Le texte –
==================================================

# Plus de son sur MacBook Air



## MikeOnR (3 Mai 2009)

Bonjour à tous,

J'ai un MacBook Air depuis février 2008 et voilà 3 jours que je n'ai plus de son...
J'ai effectué le test hardware (il ne me montre aucun périphérique audio), réinitialisation de PRAM, de la NVRAM, du SMC, réinstallé le système, réparation des autorisations, bref la totale.

Et rien n'a changé, toujours pas de son.

Etant hors garantie, ça tombe plutôt mal...

Que faire de plus ?
Pensez-vous comme moi que c'est hardware ?

Quelle(s) solution(s) ?

Merci beaucoup pour votre aide...


----------



## pierre22 (3 Mai 2009)

Bonjour,

J'en ai peur, mais vérifier tout de même dans préférence système=>son.

==================================================

Données disponibles –
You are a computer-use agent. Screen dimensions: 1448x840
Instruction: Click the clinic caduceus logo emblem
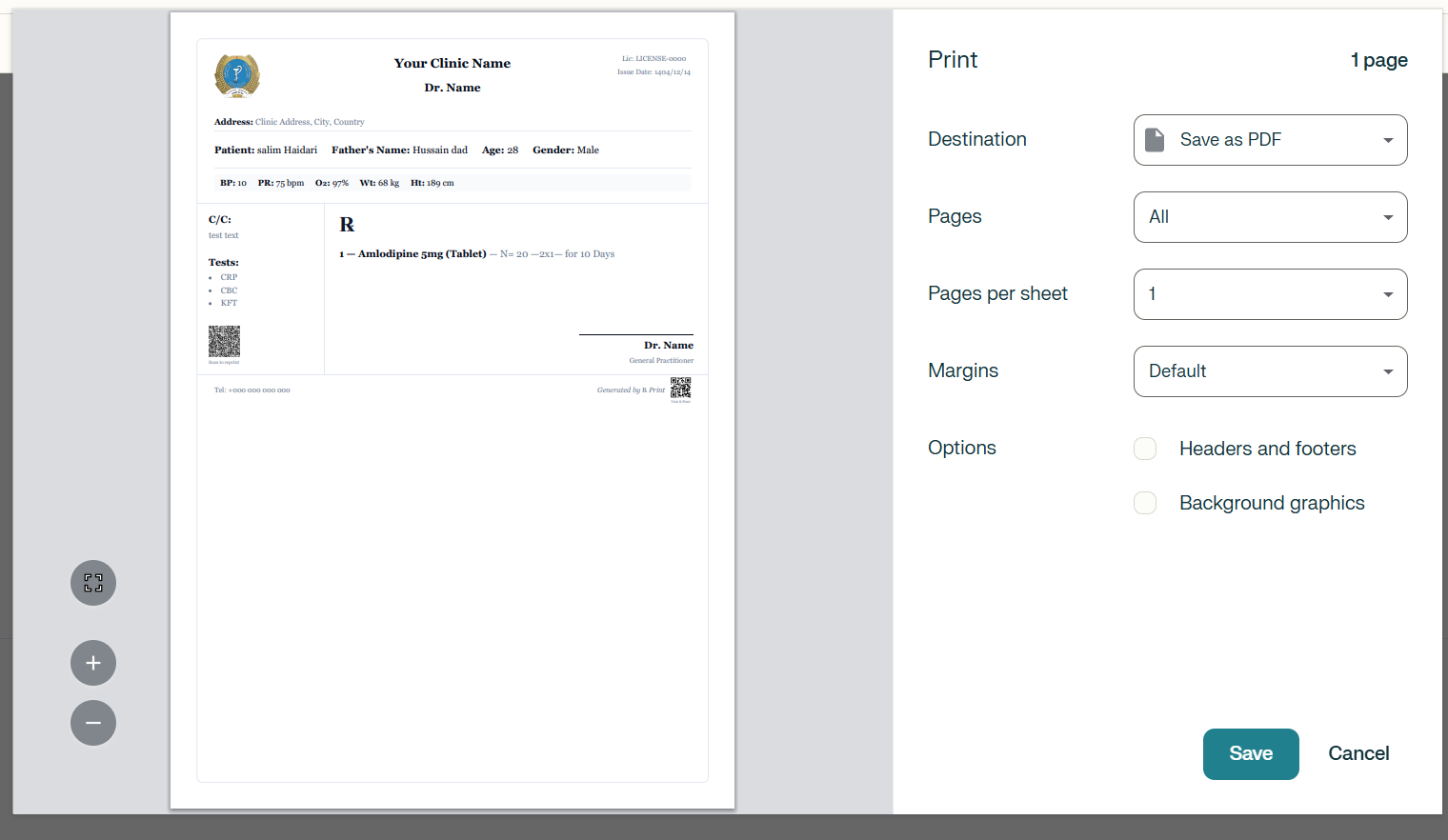236,75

==================================================

Objectifs –
(A) D'après la discussion sur la panne de son du MacBook Air, pourquoi cette panne tombe-t-elle mal pour MikeOnR ?
(B) Dans la discussion sur la panne de son du MacBook Air, recopiez le passage qui va de « J'ai effectué le » à « pas de son. ».
(C) Écrivez la suite de la discussion sur la panne de son du MacBook Air, à partir du dernier message.

Les réponses –
(A) Elle tombe mal parce que son MacBook Air n'est plus sous garantie.

(B)
J'ai effectué le test hardware (il ne me montre aucun périphérique audio), réinitialisation de PRAM, de la NVRAM, du SMC, réinstallé le système, réparation des autorisations, bref la totale.

Et rien n'a changé, toujours pas de son.

(C)
*Effectuer en Apple Hard Test* en insérant le CD d'installation portant cette mention: "Apple Hard Test", et redémarrer en maintenant la touche D enfoncé

*Aussi réparer les autorisations de cette manière :*
1°) Insérer le CD d'installation du mac, démarrer dessus (touche C au démarrage)
2°) Choisir la langue, le menu apparaît au dessus, aller chercher l'outil "utilitaire de disque" et lancer une réparation des autorisations puis une réparation du disque


*Démarrer en désactivant les extensions (Mode sans échec)*

Tous les détails : http://support.apple.com/kb/HT1564?viewlocale=fr_FR
1. Si l'ordinateur est sous tension, éteignez-le.
2. Appuyez sur le bouton d'alimentation.
3. Aussitôt après la tonalité au démarrage, appuyez sur la touche Majuscule et maintenez-la enfoncée jusqu'à ce que : "Démarrage extensions désactivées" s'affiche.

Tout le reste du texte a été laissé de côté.